Woodbound: Making a Living World with Wind in UE4

We were excited to talk with Christian Sparks about some of the techniques he uses to build the amazing world of Woodbound.

Introduction

My name is Christian Sparks, I am a 25-year-old developer from Washington State, USA. I specialize in artistic production in Unreal Engine 4, with a particular focus on art direction, level design & modular shader creation, but these main points have forced me to branch out into other areas like gameplay programming, UI design, & even VR development. Some of my past projects include art direction & design for LIFE: A Lighthearted Survival Game, full production of Orbit: Weather & Seasons,as well as numerous contract jobs with some really amazing people that I’ll (hopefully) get to talk about soon.

Woodbound

Well, Woodbound actually started out looking quite different than it does today.
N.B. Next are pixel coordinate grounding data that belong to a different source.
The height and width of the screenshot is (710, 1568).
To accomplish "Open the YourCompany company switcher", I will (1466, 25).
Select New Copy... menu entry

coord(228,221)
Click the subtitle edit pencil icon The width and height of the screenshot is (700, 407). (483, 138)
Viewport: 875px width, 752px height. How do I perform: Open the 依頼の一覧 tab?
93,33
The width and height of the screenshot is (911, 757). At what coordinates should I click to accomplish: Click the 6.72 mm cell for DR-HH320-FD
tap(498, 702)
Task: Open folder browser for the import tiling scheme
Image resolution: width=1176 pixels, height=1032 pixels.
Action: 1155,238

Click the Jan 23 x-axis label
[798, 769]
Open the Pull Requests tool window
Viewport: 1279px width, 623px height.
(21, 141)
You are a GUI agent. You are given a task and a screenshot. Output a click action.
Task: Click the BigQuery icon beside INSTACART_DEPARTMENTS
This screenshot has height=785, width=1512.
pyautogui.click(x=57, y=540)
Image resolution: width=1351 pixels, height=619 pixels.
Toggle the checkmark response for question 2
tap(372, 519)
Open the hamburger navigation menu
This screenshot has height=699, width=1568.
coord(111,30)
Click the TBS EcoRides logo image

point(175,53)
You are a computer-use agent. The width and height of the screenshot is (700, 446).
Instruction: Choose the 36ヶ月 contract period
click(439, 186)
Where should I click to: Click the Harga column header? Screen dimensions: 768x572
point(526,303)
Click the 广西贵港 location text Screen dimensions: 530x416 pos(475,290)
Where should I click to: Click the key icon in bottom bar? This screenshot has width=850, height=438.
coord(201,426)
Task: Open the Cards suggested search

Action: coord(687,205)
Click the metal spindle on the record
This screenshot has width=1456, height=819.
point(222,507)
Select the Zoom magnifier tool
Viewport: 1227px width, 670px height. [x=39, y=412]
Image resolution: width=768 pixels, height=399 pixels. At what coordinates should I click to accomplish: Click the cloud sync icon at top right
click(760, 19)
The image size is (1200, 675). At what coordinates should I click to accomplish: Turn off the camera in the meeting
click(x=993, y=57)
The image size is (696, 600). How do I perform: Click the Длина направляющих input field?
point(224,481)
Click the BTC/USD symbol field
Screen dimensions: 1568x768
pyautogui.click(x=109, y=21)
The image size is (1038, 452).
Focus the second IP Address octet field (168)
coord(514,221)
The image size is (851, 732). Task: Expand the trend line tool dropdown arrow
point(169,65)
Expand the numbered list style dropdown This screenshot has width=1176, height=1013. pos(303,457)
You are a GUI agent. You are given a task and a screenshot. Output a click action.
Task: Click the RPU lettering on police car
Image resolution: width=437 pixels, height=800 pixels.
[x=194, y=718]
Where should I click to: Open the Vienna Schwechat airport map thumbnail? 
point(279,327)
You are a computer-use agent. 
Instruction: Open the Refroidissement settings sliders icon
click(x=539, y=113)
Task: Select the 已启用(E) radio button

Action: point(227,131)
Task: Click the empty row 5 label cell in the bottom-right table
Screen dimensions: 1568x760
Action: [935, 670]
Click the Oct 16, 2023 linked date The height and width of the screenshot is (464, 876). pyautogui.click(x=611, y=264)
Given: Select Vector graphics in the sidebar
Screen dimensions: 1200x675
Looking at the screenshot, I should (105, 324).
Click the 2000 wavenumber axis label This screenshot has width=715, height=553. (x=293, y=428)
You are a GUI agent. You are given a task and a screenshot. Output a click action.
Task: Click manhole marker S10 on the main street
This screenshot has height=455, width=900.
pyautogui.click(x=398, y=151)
Initially, it was being built out primarily as a Don’t Starve inspired top-down survival game. While that initial foundation rings partly true today, my aspirations for Woodbound’s gameplay have branched out into a more full experience, which is due in large part to the change in art direction that prompted me to remove the top-down perspective so that the world & its visual style could be seen from a much more free point of view.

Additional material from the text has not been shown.